Un travail de sauvegarde qui prend un sens nouveau depuis l’agression russe contre l’Ukraine en 2022, où il a vu sa ville natale occupée, sa maison détruite et ses propres albums de famille disparaître dans la tourmente de la guerre. Préserver les traces de Tchernobyl est devenu un moyen de lutter contre les mécanismes de destruction qui, de la catastrophe nucléaire à la guerre, continuent de se répéter en menaçant de rayer des vies entières.


Le réel infiltré
Parmi les découvertes faites lors de ses explorations se trouvent plusieurs centaines de négatifs, dont certains sont restés immergés dans l’eau pendant des décennies. Tous ont été soumis aux éléments et aux radiations. C’est de cette matière a né « Apeiron », chapitre le plus troublant de Chornobyl Archive. Le photographe en a fait émerger des images fantômes, dans lesquelles le réel est infiltré par cette abstraction radioactive. Une forme de violence sourde envahit le tirage, brouillant le regard jusqu’à faire émerger un monde menaçant.

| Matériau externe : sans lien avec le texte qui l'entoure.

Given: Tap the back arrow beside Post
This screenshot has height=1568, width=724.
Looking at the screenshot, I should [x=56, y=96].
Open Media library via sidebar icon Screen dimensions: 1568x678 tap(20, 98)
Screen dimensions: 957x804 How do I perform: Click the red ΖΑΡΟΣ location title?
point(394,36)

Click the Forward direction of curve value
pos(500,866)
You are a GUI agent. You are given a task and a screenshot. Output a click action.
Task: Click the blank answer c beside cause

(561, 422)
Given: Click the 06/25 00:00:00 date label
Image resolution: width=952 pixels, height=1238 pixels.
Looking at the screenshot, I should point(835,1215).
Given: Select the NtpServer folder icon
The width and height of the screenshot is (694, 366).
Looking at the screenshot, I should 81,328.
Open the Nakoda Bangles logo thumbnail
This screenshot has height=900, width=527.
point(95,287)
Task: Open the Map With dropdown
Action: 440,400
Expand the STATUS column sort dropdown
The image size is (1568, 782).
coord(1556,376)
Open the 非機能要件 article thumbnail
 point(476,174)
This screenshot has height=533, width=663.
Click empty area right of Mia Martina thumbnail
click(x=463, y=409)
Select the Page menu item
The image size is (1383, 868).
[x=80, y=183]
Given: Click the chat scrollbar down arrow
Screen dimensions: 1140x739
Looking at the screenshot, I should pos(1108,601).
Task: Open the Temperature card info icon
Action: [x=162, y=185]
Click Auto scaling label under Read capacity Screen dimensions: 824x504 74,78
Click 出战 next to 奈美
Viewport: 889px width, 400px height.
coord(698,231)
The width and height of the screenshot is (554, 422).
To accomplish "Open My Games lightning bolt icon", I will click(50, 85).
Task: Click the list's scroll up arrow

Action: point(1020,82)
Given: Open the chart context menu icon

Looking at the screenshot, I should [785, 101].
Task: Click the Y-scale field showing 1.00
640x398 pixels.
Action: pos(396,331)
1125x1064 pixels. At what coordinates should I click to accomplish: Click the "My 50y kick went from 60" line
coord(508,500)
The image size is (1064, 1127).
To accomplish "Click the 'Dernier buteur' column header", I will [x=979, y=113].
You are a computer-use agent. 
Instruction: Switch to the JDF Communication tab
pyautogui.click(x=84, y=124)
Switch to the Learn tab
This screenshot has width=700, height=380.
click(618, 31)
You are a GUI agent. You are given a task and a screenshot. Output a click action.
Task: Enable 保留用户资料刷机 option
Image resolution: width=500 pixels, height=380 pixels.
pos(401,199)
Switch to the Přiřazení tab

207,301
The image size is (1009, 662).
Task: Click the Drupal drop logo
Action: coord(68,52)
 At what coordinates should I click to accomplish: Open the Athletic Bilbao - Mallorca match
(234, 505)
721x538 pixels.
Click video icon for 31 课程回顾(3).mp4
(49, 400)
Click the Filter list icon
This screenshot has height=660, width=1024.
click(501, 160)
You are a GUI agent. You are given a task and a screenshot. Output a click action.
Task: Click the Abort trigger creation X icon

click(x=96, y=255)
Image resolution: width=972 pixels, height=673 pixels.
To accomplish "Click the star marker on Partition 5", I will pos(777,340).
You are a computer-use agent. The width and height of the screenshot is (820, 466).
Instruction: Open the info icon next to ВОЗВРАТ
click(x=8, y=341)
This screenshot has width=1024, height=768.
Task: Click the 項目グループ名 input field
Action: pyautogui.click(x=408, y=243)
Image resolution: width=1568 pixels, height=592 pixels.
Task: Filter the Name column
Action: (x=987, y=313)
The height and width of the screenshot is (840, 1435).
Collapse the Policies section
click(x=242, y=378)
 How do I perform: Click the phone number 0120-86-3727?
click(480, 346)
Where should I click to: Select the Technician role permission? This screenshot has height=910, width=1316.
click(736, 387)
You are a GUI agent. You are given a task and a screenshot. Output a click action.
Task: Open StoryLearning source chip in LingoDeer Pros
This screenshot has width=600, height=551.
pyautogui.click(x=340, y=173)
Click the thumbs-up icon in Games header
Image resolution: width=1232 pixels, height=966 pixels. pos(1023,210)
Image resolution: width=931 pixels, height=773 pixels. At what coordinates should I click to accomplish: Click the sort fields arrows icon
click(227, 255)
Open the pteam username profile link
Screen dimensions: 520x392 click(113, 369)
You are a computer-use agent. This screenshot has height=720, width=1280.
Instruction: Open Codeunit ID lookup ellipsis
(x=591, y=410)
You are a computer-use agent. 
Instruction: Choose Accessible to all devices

Issu du grec, apeiron désigne la substance originelle de toute chose, un élément plus abstrait que l’eau ou le feu, dont la caractéristique est d’être inépuisable, immortel. Le titre dit quelque chose de ces négatifs, qui ont cessé d’être des documents pour devenir autre chose, des organismes vivants, transformés par le temps et les éléments, mais jamais effacés. L’altération chimique n’est pas que destruction. Rongés, devenus presque méconnaissables, ils continuent d’exister. Par leur transformation même, ils nous ramènent à ces vies qu’ils ont un jour fixées, des familles, des célébrations, la banalité d’un quotidien vierge de toute tragédie. C’est en cela qu' »Apeiron » échappe à l’élégie : plus qu’un hommage à ce qui a disparu, ces images sont une façon d’affirmer la résistance de la vie et de la mémoire.